Attorney General Letitia James’ office sent Jones a cease-and-desist letter Thursday, calling his “latest mistruths” a “serious threat” to Americans’ well-being.
Jones has peddled colloidal silver-infused toothpaste, mouthwash, creams and dietary supplements, among a slew of other products, that he called a “stopgate” against the virus, according to a statement from the attorney general.
He also claimed, the statement said, that the federal government endorsed his toothpaste as a product that “kills the whole SARS-corona family at point blank range.”
According to the National Institutes of Health, colloidal silver may be dangerous – and no studies show its benefits as a treatment for any disease or condition, including COVID-19.
No treatment has been approved by the U.S. Food and Drug Administration or the World Health Organization to cure coronavirus. The National Institutes of Health says there is no scientific evidence to suggest alternative remedies can prevent or cure the illness.
“As the coronavirus continues to pose serious risks to public health, Alex Jones has spewed outright lies and has profited off of New Yorkers’ anxieties,” James said in a statement Thursday. “Any individual, company or entity that deceives the public and preys on innocent civilians will pay for their unlawful actions.”

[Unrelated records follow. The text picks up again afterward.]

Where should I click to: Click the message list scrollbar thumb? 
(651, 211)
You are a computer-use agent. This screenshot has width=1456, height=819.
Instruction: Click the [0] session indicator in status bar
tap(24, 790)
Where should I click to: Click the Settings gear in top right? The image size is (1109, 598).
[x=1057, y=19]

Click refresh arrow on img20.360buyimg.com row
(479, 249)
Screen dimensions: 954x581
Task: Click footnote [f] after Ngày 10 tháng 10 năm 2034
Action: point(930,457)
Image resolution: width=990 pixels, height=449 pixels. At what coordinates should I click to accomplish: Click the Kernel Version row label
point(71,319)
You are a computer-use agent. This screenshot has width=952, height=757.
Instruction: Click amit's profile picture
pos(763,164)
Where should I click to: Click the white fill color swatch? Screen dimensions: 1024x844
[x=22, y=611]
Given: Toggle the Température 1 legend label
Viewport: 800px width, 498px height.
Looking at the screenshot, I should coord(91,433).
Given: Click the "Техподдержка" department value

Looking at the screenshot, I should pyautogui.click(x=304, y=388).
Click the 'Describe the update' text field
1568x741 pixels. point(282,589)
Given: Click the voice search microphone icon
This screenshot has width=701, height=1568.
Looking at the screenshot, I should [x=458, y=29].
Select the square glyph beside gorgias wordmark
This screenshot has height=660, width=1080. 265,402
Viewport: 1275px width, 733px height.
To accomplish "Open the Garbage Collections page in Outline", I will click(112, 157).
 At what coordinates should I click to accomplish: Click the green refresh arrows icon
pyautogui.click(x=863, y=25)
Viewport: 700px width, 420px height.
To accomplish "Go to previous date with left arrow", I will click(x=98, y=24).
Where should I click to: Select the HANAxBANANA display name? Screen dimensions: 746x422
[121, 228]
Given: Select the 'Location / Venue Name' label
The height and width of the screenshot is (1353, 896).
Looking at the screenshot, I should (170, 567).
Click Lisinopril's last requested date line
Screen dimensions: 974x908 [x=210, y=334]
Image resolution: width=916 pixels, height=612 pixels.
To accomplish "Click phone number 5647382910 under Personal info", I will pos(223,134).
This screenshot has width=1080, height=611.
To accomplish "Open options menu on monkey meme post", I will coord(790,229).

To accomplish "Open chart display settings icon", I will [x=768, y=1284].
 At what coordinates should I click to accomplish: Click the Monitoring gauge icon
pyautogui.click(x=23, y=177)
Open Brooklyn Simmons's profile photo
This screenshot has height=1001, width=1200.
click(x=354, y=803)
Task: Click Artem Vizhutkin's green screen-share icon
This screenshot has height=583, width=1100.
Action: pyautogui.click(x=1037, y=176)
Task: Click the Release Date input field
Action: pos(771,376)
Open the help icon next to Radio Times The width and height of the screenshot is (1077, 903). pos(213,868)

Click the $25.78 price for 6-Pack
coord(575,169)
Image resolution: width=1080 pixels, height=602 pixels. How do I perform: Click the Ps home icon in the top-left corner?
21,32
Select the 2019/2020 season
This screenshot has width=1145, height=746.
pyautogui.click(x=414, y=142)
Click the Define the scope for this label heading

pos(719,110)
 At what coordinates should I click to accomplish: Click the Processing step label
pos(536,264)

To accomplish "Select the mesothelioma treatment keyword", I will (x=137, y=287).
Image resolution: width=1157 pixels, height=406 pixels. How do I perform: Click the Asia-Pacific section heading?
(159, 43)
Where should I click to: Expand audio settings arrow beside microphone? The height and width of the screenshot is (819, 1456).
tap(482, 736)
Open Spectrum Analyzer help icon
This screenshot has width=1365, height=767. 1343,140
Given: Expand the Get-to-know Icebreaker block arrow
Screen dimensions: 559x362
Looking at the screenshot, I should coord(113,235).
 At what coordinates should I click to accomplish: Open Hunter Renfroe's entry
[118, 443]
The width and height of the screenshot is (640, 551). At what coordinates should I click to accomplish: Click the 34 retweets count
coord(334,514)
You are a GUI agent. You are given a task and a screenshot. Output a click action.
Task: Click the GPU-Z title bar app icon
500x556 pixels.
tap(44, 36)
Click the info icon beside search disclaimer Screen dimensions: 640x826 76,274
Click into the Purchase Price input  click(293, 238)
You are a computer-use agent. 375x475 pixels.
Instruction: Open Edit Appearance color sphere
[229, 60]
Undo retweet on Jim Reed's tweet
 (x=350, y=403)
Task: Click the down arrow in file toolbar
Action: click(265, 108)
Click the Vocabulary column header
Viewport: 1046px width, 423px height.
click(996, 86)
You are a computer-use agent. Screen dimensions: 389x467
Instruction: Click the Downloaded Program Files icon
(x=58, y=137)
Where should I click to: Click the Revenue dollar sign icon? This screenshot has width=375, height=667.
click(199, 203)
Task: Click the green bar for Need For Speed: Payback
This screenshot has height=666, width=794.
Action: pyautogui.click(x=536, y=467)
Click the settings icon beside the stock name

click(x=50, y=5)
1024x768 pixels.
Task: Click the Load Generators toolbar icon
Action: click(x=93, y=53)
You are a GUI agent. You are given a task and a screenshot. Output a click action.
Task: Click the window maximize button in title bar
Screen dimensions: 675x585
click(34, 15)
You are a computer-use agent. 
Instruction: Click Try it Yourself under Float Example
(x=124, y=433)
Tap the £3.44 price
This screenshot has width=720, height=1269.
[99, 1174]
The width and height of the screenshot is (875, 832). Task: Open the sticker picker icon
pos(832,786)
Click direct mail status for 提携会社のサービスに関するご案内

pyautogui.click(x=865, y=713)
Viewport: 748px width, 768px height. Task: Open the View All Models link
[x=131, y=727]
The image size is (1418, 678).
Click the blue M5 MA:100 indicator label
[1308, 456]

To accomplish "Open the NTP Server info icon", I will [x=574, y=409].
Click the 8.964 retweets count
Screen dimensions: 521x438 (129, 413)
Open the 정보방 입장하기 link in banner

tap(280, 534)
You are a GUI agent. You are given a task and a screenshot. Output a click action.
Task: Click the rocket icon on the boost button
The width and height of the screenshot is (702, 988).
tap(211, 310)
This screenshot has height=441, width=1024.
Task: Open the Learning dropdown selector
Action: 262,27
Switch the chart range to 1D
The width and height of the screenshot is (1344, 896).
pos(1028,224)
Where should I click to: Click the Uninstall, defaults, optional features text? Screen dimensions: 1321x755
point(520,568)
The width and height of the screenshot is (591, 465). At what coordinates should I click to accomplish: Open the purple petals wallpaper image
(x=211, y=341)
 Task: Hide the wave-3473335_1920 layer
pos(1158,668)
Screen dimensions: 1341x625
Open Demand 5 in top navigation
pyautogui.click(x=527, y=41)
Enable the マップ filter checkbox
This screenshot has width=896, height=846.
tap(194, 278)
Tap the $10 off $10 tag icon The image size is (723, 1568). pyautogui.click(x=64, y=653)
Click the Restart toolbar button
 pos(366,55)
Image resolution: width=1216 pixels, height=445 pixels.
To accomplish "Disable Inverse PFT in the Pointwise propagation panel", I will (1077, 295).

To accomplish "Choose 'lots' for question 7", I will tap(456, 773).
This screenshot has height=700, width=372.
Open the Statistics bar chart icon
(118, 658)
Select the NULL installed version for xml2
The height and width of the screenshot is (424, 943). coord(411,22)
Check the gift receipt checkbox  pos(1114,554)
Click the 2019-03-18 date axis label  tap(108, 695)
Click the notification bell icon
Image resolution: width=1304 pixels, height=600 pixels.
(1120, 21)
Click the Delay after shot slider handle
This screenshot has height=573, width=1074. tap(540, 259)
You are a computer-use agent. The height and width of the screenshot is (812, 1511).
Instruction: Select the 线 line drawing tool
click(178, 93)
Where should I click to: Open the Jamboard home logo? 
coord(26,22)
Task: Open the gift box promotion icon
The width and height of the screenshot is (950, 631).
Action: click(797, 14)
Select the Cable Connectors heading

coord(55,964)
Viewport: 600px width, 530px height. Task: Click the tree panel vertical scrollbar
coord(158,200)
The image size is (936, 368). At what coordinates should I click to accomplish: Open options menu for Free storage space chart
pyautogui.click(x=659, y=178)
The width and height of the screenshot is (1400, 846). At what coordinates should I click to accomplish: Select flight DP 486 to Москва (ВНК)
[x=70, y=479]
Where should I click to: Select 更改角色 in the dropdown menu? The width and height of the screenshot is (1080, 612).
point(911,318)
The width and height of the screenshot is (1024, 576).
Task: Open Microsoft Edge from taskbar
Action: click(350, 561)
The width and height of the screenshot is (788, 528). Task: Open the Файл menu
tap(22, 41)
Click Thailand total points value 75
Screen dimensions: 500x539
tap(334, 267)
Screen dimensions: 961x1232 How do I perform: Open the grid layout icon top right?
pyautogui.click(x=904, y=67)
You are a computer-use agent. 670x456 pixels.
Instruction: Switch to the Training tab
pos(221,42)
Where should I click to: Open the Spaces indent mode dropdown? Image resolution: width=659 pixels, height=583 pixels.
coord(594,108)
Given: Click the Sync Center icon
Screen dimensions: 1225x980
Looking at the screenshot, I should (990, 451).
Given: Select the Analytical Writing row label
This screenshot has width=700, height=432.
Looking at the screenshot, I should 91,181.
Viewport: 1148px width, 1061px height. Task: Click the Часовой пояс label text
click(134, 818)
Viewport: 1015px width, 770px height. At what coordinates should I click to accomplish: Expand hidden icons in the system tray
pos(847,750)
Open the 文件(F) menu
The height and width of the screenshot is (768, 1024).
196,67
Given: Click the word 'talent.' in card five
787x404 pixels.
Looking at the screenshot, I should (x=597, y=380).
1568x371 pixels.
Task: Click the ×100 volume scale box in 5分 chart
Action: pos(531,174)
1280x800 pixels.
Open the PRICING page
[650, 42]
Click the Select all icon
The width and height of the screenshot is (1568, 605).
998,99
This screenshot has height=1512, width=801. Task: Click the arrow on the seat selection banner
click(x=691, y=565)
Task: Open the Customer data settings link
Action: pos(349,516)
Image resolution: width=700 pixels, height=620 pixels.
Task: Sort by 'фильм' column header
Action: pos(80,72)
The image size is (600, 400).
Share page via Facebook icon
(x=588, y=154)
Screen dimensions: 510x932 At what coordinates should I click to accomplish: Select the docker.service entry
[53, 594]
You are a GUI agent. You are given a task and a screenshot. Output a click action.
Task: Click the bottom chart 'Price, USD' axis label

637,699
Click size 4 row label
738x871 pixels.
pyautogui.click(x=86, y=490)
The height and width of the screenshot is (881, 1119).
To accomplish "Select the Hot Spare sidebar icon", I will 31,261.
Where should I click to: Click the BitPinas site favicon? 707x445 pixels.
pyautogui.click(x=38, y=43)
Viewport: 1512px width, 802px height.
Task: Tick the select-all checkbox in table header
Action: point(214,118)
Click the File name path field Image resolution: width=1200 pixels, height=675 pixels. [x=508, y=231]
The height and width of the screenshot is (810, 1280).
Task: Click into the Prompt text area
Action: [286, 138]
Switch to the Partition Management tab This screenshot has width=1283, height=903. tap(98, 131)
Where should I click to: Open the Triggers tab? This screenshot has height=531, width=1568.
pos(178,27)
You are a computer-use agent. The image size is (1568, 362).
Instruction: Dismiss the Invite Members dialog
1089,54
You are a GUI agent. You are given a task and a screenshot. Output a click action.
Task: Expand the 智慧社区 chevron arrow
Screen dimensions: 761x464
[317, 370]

As of Friday, the Infowars store featured a notice cautioning users that its products are "not for use in the cure, treatment, prevention or mitigation of any disease, including the novel coronavirus."
Jones, 46, was arrested Tuesday on a misdemeanor charge of driving while intoxicated.
This isn’t the first time James’ office has fought an advertised coronavirus cure. Among other actions, the office ordered televangelist Jim Bakker to stop selling another product, also made with colloidal silver.